• Task details: Convert the items below into a JSON array of strings, one string for each line, leaving out blank lines.

• Entries provided:

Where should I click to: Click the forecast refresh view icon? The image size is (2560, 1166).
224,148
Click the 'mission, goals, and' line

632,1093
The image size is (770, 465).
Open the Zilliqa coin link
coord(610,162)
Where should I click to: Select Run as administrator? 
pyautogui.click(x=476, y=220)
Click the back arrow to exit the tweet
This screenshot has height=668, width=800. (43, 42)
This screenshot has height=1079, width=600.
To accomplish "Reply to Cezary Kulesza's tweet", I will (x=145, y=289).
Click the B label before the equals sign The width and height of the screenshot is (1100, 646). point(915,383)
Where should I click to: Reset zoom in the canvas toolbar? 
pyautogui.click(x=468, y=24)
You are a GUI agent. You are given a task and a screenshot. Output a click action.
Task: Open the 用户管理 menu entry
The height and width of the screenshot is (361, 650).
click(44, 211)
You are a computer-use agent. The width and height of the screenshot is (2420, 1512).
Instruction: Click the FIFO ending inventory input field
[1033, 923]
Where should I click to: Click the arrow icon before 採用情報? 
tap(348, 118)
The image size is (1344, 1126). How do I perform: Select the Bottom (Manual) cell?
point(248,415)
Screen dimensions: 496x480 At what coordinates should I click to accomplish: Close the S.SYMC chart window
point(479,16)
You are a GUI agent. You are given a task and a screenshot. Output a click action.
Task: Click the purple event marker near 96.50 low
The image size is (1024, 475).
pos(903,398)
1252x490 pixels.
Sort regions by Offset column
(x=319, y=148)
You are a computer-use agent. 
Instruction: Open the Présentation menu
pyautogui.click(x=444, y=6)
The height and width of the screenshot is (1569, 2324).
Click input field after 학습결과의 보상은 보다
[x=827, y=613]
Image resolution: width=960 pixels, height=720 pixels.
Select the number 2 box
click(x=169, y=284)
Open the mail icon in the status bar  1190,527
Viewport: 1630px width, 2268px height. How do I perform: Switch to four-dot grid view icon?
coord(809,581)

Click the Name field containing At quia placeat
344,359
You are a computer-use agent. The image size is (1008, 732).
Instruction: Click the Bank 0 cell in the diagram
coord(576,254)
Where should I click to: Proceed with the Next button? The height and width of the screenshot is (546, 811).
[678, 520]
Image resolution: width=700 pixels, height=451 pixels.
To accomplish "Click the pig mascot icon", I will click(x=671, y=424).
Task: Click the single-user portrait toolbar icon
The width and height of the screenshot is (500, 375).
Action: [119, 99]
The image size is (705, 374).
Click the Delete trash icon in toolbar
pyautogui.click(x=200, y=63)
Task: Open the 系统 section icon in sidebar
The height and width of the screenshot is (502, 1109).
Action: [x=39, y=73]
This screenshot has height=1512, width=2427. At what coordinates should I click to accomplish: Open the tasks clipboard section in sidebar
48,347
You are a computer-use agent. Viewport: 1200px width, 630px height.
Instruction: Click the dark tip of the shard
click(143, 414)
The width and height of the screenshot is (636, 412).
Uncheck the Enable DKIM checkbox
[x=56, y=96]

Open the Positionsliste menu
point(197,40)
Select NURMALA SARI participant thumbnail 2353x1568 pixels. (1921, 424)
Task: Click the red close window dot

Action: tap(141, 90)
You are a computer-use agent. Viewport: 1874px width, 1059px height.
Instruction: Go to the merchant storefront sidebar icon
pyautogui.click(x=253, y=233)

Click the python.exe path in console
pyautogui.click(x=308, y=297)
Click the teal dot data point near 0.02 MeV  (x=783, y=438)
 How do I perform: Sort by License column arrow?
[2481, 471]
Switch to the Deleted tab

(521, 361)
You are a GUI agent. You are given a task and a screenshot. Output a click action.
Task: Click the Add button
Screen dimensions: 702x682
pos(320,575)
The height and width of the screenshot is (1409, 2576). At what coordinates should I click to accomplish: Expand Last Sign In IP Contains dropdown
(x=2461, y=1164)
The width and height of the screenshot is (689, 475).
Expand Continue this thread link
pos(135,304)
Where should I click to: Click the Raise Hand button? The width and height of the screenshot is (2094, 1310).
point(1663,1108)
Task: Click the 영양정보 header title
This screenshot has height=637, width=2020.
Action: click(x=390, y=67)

• Completed exercise:
[
  "Where should I click to: Click the forecast refresh view icon? The image size is (2560, 1166).",
  "224,148",
  "Click the 'mission, goals, and' line",
  "632,1093",
  "The image size is (770, 465).",
  "Open the Zilliqa coin link",
  "coord(610,162)",
  "Where should I click to: Select Run as administrator? ",
  "pyautogui.click(x=476, y=220)",
  "Click the back arrow to exit the tweet",
  "This screenshot has height=668, width=800. (43, 42)",
  "This screenshot has height=1079, width=600.",
  "To accomplish \"Reply to Cezary Kulesza's tweet\", I will (x=145, y=289).",
  "Click the B label before the equals sign The width and height of the screenshot is (1100, 646). point(915,383)",
  "Where should I click to: Reset zoom in the canvas toolbar? ",
  "pyautogui.click(x=468, y=24)",
  "You are a GUI agent. You are given a task and a screenshot. Output a click action.",
  "Task: Open the 用户管理 menu entry",
  "The height and width of the screenshot is (361, 650).",
  "click(44, 211)",
  "You are a computer-use agent. The width and height of the screenshot is (2420, 1512).",
  "Instruction: Click the FIFO ending inventory input field",
  "[1033, 923]",
  "Where should I click to: Click the arrow icon before 採用情報? ",
  "tap(348, 118)",
  "The image size is (1344, 1126). How do I perform: Select the Bottom (Manual) cell?",
  "point(248,415)",
  "Screen dimensions: 496x480 At what coordinates should I click to accomplish: Close the S.SYMC chart window",
  "point(479,16)",
  "You are a GUI agent. You are given a task and a screenshot. Output a click action.",
  "Task: Click the purple event marker near 96.50 low",
  "The image size is (1024, 475).",
  "pos(903,398)",
  "1252x490 pixels.",
  "Sort regions by Offset column",
  "(x=319, y=148)",
  "You are a computer-use agent. ",
  "Instruction: Open the Présentation menu",
  "pyautogui.click(x=444, y=6)",
  "The height and width of the screenshot is (1569, 2324).",
  "Click input field after 학습결과의 보상은 보다",
  "[x=827, y=613]",
  "Image resolution: width=960 pixels, height=720 pixels.",
  "Select the number 2 box",
  "click(x=169, y=284)",
  "Open the mail icon in the status bar  1190,527",
  "Viewport: 1630px width, 2268px height. How do I perform: Switch to four-dot grid view icon?",
  "coord(809,581)",
  "Click the Name field containing At quia placeat",
  "344,359",
  "You are a computer-use agent. The image size is (1008, 732).",
  "Instruction: Click the Bank 0 cell in the diagram",
  "coord(576,254)",
  "Where should I click to: Proceed with the Next button? The height and width of the screenshot is (546, 811).",
  "[678, 520]",
  "Image resolution: width=700 pixels, height=451 pixels.",
  "To accomplish \"Click the pig mascot icon\", I will click(x=671, y=424).",
  "Task: Click the single-user portrait toolbar icon",
  "The width and height of the screenshot is (500, 375).",
  "Action: [119, 99]",
  "The image size is (705, 374).",
  "Click the Delete trash icon in toolbar",
  "pyautogui.click(x=200, y=63)",
  "Task: Open the 系统 section icon in sidebar",
  "The height and width of the screenshot is (502, 1109).",
  "Action: [x=39, y=73]",
  "This screenshot has height=1512, width=2427. At what coordinates should I click to accomplish: Open the tasks clipboard section in sidebar",
  "48,347",
  "You are a computer-use agent. Viewport: 1200px width, 630px height.",
  "Instruction: Click the dark tip of the shard",
  "click(143, 414)",
  "The width and height of the screenshot is (636, 412).",
  "Uncheck the Enable DKIM checkbox",
  "[x=56, y=96]",
  "Open the Positionsliste menu",
  "point(197,40)",
  "Select NURMALA SARI participant thumbnail 2353x1568 pixels. (1921, 424)",
  "Task: Click the red close window dot",
  "Action: tap(141, 90)",
  "You are a computer-use agent. Viewport: 1874px width, 1059px height.",
  "Instruction: Go to the merchant storefront sidebar icon",
  "pyautogui.click(x=253, y=233)",
  "Click the python.exe path in console",
  "pyautogui.click(x=308, y=297)",
  "Click the teal dot data point near 0.02 MeV  (x=783, y=438)",
  " How do I perform: Sort by License column arrow?",
  "[2481, 471]",
  "Switch to the Deleted tab",
  "(521, 361)",
  "You are a GUI agent. You are given a task and a screenshot. Output a click action.",
  "Task: Click the Add button",
  "Screen dimensions: 702x682",
  "pos(320,575)",
  "The height and width of the screenshot is (1409, 2576). At what coordinates should I click to accomplish: Expand Last Sign In IP Contains dropdown",
  "(x=2461, y=1164)",
  "The width and height of the screenshot is (689, 475).",
  "Expand Continue this thread link",
  "pos(135,304)",
  "Where should I click to: Click the Raise Hand button? The width and height of the screenshot is (2094, 1310).",
  "point(1663,1108)",
  "Task: Click the 영양정보 header title",
  "This screenshot has height=637, width=2020.",
  "Action: click(x=390, y=67)"
]